Jérôme plays soccer on Tuesdays, I joined a chamber choir, the children have school and playdates, judo, toddler gym. We usually play tennis on Saturday mornings. Our life here is peaceful if perhaps lacking in glamour. I look longingly at my beautiful evening clothes somedays and wish I had the time and the occasion to wear them. We are healthy, our families are fine. We’re usually sleep deprived but that’s a small cross to bear. I love our home and give thanks daily that we moved here. I am content, but there is one thing missing…for the first time in my life I don’t have any gay friends.

On Thursdays, we have a play date with two others families; one Dutch, one Greek. The Dutch dad brings his two daughters, the Greek mom brings her two boys, and I bring my Franco-American pair. The six kids wreak havoc, cry, fuss, laugh, snuggle, and we three weary parents talk about anything and everything. A few weeks ago, I mentioned that I miss having gay friends. Both the Dutch dad and Greek mom looked puzzled. Do you have any gay friends? I asked. The Greek mom shook her head. She has her hands full with the boys, so outside of the Greek community here, I don’t think she has met many other people who aren’t parents to toddlers. What is the attitude toward gays in Greece? I asked. She grimaced. Well, the official position of the government is in line with the orthodox church, so…it’s not really supported. What about you? I asked the Dutch dad. Do you have any gay friends? No? What about your wife (also my friend)? She works at an Arts organization, surely she has gay colleagues. I think there might be one guy in her office, he said. Why do you need gay friends? he asked. What’s the difference?

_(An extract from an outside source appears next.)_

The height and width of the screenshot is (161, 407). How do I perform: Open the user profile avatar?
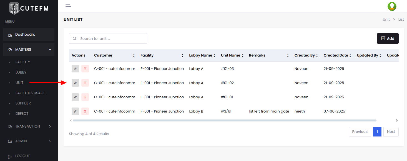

I paused to reflect. A friend is a friend, of course, regardless of their sexual orientation, but a gay friend brings an experience and perspective that is unique. I’ve had gay friends since I was 18, a lot of them, and I have been richer for it. Until today, until this hideous, horrible, senseless fucking tragedy, I had never truly considered the depth of courage and defiance it takes to be gay and out in America in 2016. When I think now of friends who came out to me in college, I am awed at their self-awareness, at their bravery to no longer deny their true selves. I am also honored that they trusted me with this precious information to accept and support them. Two girl friends sat me down at the end of one of my famous parties to tell me that they were not just best friends, but together. "We wanted you to know." Another friend told me during our choir tour in NYC. We were on the bus. « I’m gay, you know ». A brief but profound moment for me.

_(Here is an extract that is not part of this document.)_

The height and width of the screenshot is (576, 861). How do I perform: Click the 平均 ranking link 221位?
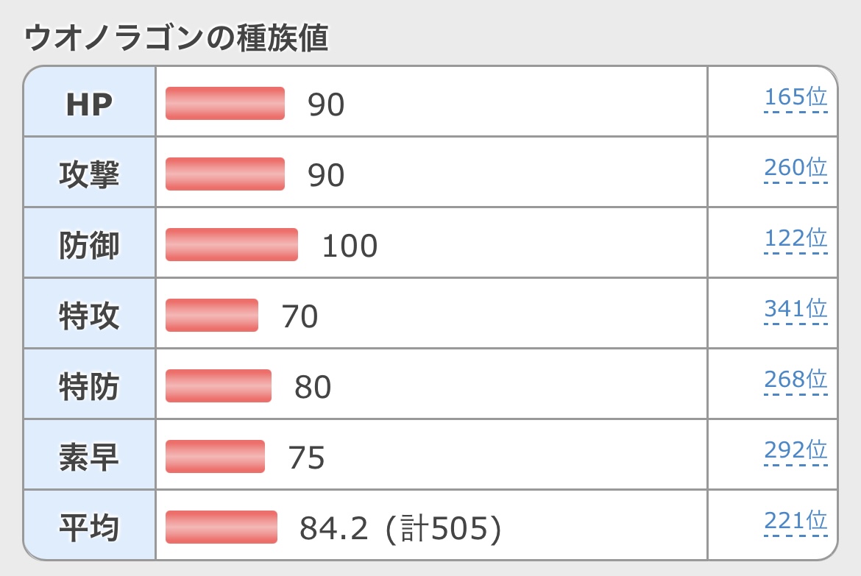796,522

Today I am remembering so many Sunday nights spent at Avalon. Yes, this middle-aged Mom was once a club kid. Big time. Gay night on Landsdowne Street was an event anticipated all week. Great music, revelry, release, escape, boys and girls together in the ladies room and nobody gave a fuck what your gender was, laughter, catharsis, safety. Yes, gay clubs are a safe place. And not just for gays. I always felt safe, protected even, when I went to a gay club. I didn’t have to worry about drunk douchebags bothering me while I danced. I didn’t have to feel self-conscious that my outfit would draw the wrong kind of attention. I was always greeted with smiles, made to feel part of the family. Included by a group that is so often excluded. That this horror took place at a gay club, a space where one should feel safe, sickens me. So too the abominable responses from haters. I naively believed that once gay marriage was legalized the fight was over. That people would get over it. Move on. I see now that there is still much work to do.

My beloved gay family, I have not lived your struggles, I can’t imagine the pain and heartbreak that you are feeling, but I am your ally, I am your sister, I am grieving with you. You are not alone in this fight.  If I hear a homophobic comment, I will call a motherfucker out. If I see discrimination, I will speak up. Loudly. 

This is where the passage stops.